* WORK REQUEST
All entries below must be given again word for word.

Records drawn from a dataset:
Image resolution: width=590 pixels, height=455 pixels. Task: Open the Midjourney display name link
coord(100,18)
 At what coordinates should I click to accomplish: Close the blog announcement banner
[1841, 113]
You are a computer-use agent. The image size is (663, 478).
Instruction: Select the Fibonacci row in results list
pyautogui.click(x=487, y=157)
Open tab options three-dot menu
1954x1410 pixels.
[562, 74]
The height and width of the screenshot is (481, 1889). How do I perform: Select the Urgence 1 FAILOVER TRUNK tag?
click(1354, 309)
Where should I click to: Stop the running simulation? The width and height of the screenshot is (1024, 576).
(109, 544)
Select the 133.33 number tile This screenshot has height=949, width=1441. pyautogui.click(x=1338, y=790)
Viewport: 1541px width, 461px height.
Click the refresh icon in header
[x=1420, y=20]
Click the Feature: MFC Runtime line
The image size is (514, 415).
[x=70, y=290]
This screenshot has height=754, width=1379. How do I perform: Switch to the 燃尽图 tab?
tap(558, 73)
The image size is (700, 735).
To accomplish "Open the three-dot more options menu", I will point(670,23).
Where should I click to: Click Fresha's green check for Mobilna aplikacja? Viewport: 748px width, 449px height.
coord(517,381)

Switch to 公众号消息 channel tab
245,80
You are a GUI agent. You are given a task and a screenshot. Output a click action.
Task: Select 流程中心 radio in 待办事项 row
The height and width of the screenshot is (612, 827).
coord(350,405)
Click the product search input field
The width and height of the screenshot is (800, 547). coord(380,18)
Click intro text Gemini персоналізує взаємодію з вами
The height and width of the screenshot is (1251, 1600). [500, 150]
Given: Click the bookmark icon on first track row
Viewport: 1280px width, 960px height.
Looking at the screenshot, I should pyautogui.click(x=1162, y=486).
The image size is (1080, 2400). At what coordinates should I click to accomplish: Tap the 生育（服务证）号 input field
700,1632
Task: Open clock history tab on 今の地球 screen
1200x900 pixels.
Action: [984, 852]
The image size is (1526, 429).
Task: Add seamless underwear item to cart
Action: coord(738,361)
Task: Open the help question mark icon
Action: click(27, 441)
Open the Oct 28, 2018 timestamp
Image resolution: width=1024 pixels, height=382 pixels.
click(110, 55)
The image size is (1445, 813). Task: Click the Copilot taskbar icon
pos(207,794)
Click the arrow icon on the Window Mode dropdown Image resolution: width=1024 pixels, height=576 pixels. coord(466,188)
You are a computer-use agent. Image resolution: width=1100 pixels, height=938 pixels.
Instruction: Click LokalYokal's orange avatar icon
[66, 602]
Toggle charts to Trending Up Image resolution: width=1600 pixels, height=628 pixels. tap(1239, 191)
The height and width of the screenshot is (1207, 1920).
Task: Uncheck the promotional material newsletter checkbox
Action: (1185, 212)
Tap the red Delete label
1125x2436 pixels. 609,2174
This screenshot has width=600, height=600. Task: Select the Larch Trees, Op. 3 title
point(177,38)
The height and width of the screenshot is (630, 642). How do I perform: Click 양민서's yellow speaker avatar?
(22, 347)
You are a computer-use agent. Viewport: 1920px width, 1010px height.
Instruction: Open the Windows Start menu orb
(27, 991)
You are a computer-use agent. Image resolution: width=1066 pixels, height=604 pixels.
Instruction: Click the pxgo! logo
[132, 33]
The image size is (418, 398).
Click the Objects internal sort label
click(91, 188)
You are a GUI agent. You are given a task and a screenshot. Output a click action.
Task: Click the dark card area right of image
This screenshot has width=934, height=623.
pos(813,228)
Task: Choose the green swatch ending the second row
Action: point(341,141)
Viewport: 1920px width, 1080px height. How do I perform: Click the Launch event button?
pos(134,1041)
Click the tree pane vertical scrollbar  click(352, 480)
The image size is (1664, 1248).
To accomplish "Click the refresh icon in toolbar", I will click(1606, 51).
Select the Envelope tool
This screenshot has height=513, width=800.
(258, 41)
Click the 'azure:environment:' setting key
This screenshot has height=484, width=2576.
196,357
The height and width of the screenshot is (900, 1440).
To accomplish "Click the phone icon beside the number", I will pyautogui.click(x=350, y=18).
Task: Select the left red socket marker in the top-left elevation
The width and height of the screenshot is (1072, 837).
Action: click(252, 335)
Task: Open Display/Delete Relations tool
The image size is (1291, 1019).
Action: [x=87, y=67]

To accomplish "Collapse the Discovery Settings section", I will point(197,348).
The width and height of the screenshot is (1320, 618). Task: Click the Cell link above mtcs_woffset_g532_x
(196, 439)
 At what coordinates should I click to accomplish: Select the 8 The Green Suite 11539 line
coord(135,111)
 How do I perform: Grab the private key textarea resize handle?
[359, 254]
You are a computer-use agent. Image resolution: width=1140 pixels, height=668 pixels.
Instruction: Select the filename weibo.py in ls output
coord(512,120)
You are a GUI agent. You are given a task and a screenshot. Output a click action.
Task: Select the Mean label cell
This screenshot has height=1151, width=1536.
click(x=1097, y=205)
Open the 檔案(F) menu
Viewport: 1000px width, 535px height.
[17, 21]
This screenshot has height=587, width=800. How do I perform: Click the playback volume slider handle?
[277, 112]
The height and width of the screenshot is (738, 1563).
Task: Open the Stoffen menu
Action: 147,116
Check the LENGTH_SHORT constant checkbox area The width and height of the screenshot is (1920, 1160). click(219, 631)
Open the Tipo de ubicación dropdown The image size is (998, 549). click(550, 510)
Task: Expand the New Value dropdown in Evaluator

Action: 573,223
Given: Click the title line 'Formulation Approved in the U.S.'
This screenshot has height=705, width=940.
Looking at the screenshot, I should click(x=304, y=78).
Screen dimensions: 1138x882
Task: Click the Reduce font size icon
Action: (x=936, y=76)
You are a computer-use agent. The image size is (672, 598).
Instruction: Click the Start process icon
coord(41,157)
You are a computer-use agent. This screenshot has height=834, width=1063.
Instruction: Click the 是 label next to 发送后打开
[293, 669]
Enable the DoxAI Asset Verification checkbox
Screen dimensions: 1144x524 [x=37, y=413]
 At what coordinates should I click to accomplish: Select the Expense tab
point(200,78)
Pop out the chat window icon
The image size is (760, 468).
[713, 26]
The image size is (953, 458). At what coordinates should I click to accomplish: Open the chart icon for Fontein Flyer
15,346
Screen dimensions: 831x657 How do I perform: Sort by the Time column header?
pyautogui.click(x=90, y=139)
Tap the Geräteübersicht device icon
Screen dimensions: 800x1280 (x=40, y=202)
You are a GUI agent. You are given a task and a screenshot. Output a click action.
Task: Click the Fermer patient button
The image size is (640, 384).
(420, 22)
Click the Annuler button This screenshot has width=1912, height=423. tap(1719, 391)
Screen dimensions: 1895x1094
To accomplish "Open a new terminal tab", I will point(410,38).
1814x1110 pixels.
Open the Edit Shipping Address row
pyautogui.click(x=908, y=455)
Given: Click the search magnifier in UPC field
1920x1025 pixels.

* RESPONSE BOX
Image resolution: width=590 pixels, height=455 pixels. Task: Open the Midjourney display name link
coord(100,18)
 At what coordinates should I click to accomplish: Close the blog announcement banner
[1841, 113]
You are a computer-use agent. The image size is (663, 478).
Instruction: Select the Fibonacci row in results list
pyautogui.click(x=487, y=157)
Open tab options three-dot menu
1954x1410 pixels.
[562, 74]
The height and width of the screenshot is (481, 1889). How do I perform: Select the Urgence 1 FAILOVER TRUNK tag?
click(1354, 309)
Where should I click to: Stop the running simulation? The width and height of the screenshot is (1024, 576).
(109, 544)
Select the 133.33 number tile This screenshot has height=949, width=1441. pyautogui.click(x=1338, y=790)
Viewport: 1541px width, 461px height.
Click the refresh icon in header
[x=1420, y=20]
Click the Feature: MFC Runtime line
The image size is (514, 415).
[x=70, y=290]
This screenshot has height=754, width=1379. How do I perform: Switch to the 燃尽图 tab?
tap(558, 73)
The image size is (700, 735).
To accomplish "Open the three-dot more options menu", I will point(670,23).
Where should I click to: Click Fresha's green check for Mobilna aplikacja? Viewport: 748px width, 449px height.
coord(517,381)

Switch to 公众号消息 channel tab
245,80
You are a GUI agent. You are given a task and a screenshot. Output a click action.
Task: Select 流程中心 radio in 待办事项 row
The height and width of the screenshot is (612, 827).
coord(350,405)
Click the product search input field
The width and height of the screenshot is (800, 547). coord(380,18)
Click intro text Gemini персоналізує взаємодію з вами
The height and width of the screenshot is (1251, 1600). [500, 150]
Given: Click the bookmark icon on first track row
Viewport: 1280px width, 960px height.
Looking at the screenshot, I should pyautogui.click(x=1162, y=486).
The image size is (1080, 2400). At what coordinates should I click to accomplish: Tap the 生育（服务证）号 input field
700,1632
Task: Open clock history tab on 今の地球 screen
1200x900 pixels.
Action: [984, 852]
The image size is (1526, 429).
Task: Add seamless underwear item to cart
Action: coord(738,361)
Task: Open the help question mark icon
Action: click(27, 441)
Open the Oct 28, 2018 timestamp
Image resolution: width=1024 pixels, height=382 pixels.
click(110, 55)
The image size is (1445, 813). Task: Click the Copilot taskbar icon
pos(207,794)
Click the arrow icon on the Window Mode dropdown Image resolution: width=1024 pixels, height=576 pixels. coord(466,188)
You are a computer-use agent. Image resolution: width=1100 pixels, height=938 pixels.
Instruction: Click LokalYokal's orange avatar icon
[66, 602]
Toggle charts to Trending Up Image resolution: width=1600 pixels, height=628 pixels. tap(1239, 191)
The height and width of the screenshot is (1207, 1920).
Task: Uncheck the promotional material newsletter checkbox
Action: (1185, 212)
Tap the red Delete label
1125x2436 pixels. 609,2174
This screenshot has width=600, height=600. Task: Select the Larch Trees, Op. 3 title
point(177,38)
The height and width of the screenshot is (630, 642). How do I perform: Click 양민서's yellow speaker avatar?
(22, 347)
You are a computer-use agent. Viewport: 1920px width, 1010px height.
Instruction: Open the Windows Start menu orb
(27, 991)
You are a computer-use agent. Image resolution: width=1066 pixels, height=604 pixels.
Instruction: Click the pxgo! logo
[132, 33]
The image size is (418, 398).
Click the Objects internal sort label
click(91, 188)
You are a GUI agent. You are given a task and a screenshot. Output a click action.
Task: Click the dark card area right of image
This screenshot has width=934, height=623.
pos(813,228)
Task: Choose the green swatch ending the second row
Action: point(341,141)
Viewport: 1920px width, 1080px height. How do I perform: Click the Launch event button?
pos(134,1041)
Click the tree pane vertical scrollbar  click(352, 480)
The image size is (1664, 1248).
To accomplish "Click the refresh icon in toolbar", I will click(1606, 51).
Select the Envelope tool
This screenshot has height=513, width=800.
(258, 41)
Click the 'azure:environment:' setting key
This screenshot has height=484, width=2576.
196,357
The height and width of the screenshot is (900, 1440).
To accomplish "Click the phone icon beside the number", I will pyautogui.click(x=350, y=18).
Task: Select the left red socket marker in the top-left elevation
The width and height of the screenshot is (1072, 837).
Action: click(252, 335)
Task: Open Display/Delete Relations tool
The image size is (1291, 1019).
Action: [x=87, y=67]

To accomplish "Collapse the Discovery Settings section", I will point(197,348).
The width and height of the screenshot is (1320, 618). Task: Click the Cell link above mtcs_woffset_g532_x
(196, 439)
 At what coordinates should I click to accomplish: Select the 8 The Green Suite 11539 line
coord(135,111)
 How do I perform: Grab the private key textarea resize handle?
[359, 254]
You are a computer-use agent. Image resolution: width=1140 pixels, height=668 pixels.
Instruction: Select the filename weibo.py in ls output
coord(512,120)
You are a GUI agent. You are given a task and a screenshot. Output a click action.
Task: Select the Mean label cell
This screenshot has height=1151, width=1536.
click(x=1097, y=205)
Open the 檔案(F) menu
Viewport: 1000px width, 535px height.
[17, 21]
This screenshot has height=587, width=800. How do I perform: Click the playback volume slider handle?
[277, 112]
The height and width of the screenshot is (738, 1563).
Task: Open the Stoffen menu
Action: 147,116
Check the LENGTH_SHORT constant checkbox area The width and height of the screenshot is (1920, 1160). click(219, 631)
Open the Tipo de ubicación dropdown The image size is (998, 549). click(550, 510)
Task: Expand the New Value dropdown in Evaluator

Action: 573,223
Given: Click the title line 'Formulation Approved in the U.S.'
This screenshot has height=705, width=940.
Looking at the screenshot, I should click(x=304, y=78).
Screen dimensions: 1138x882
Task: Click the Reduce font size icon
Action: (x=936, y=76)
You are a computer-use agent. The image size is (672, 598).
Instruction: Click the Start process icon
coord(41,157)
You are a computer-use agent. This screenshot has height=834, width=1063.
Instruction: Click the 是 label next to 发送后打开
[293, 669]
Enable the DoxAI Asset Verification checkbox
Screen dimensions: 1144x524 [x=37, y=413]
 At what coordinates should I click to accomplish: Select the Expense tab
point(200,78)
Pop out the chat window icon
The image size is (760, 468).
[713, 26]
The image size is (953, 458). At what coordinates should I click to accomplish: Open the chart icon for Fontein Flyer
15,346
Screen dimensions: 831x657 How do I perform: Sort by the Time column header?
pyautogui.click(x=90, y=139)
Tap the Geräteübersicht device icon
Screen dimensions: 800x1280 (x=40, y=202)
You are a GUI agent. You are given a task and a screenshot. Output a click action.
Task: Click the Fermer patient button
The image size is (640, 384).
(420, 22)
Click the Annuler button This screenshot has width=1912, height=423. tap(1719, 391)
Screen dimensions: 1895x1094
To accomplish "Open a new terminal tab", I will point(410,38).
1814x1110 pixels.
Open the Edit Shipping Address row
pyautogui.click(x=908, y=455)
Given: Click the search magnifier in UPC field
1920x1025 pixels.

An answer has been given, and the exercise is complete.